Kenny McDonald from DM Hall, one of Scotland’s largest firms of independent chartered surveyors, has shared his view on the best time for landlords and tenants to get advice on dilapidations claims.
The leased used to formalise the agreement between the landlord and its tenant must have a clear and concise context that represents the requirements of the parties. Prior to entering into any lease agreement, it is important for the tenant to seek advice from an experienced building surveyor to minimise risk and avert potential claims.
The state of the premises at the commencement of the lease can have significant bearing on dilapidations claims, especially because tenants have a common misconception that they are not obliged to repair, maintain or replace building components or landlord’s fixtures that were in poor condition at the outset of their tenancy.
An experienced surveyor will be able recognise the merits and deficiencies of a lease and put this in context for their respective clients.
Most commercial leases will ask the tenant to ‘put the premises into repair or keep in repair’, which obliges the tenant to maintain it to a prescribed standard, often “good and substantial or good and tenantable condition, irrespective of the cause of damage”.
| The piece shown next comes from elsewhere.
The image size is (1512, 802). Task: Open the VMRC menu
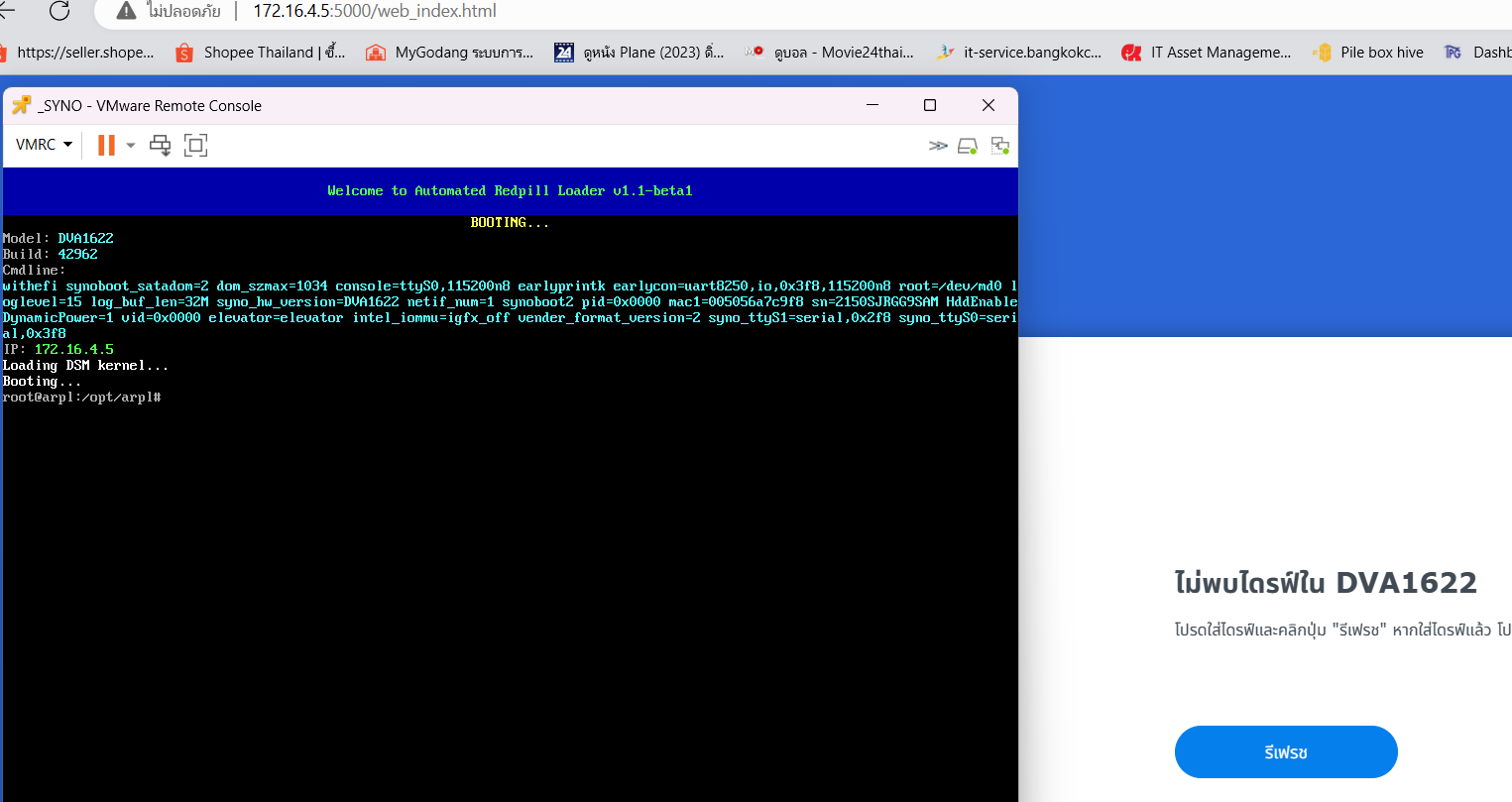pos(42,145)
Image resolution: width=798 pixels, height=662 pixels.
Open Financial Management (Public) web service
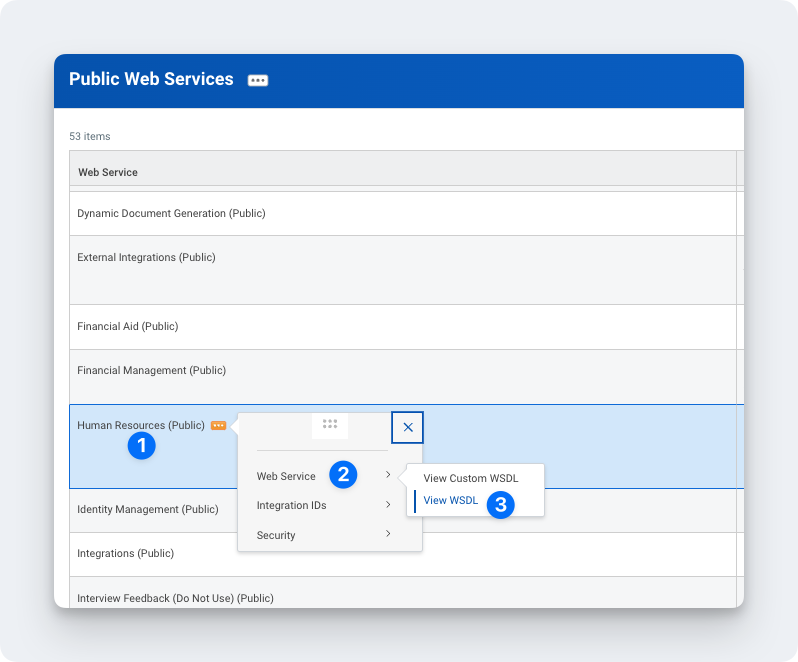pyautogui.click(x=151, y=371)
However, the standard of repair can be varied within the lease by a Schedule of Condition, most often in favour of the tenant, often requiring the tenant to return the premises in “no better or no worse condition” than evidenced in the schedule of condition.
Tenants should also be aware that any alterations or additions made to the demised premises will be subject to the same repairing obligations as that of the existing premises. Tenant fixtures and landlord fixtures are usually treated differently at the end of a lease; therefore the expertise of a building surveyor is beneficial for both parties, especially at the end of the lease term.
Once appointed the surveyor will be able to make an assessment of the type of service required and provide strategic advice to the client. This advice can be invaluable in minimising risk prior to the commencement of a lease for landlord and tenant alike. At lease end, the appointment of a chartered building surveyor can be the difference between a good and bad outcome for the client.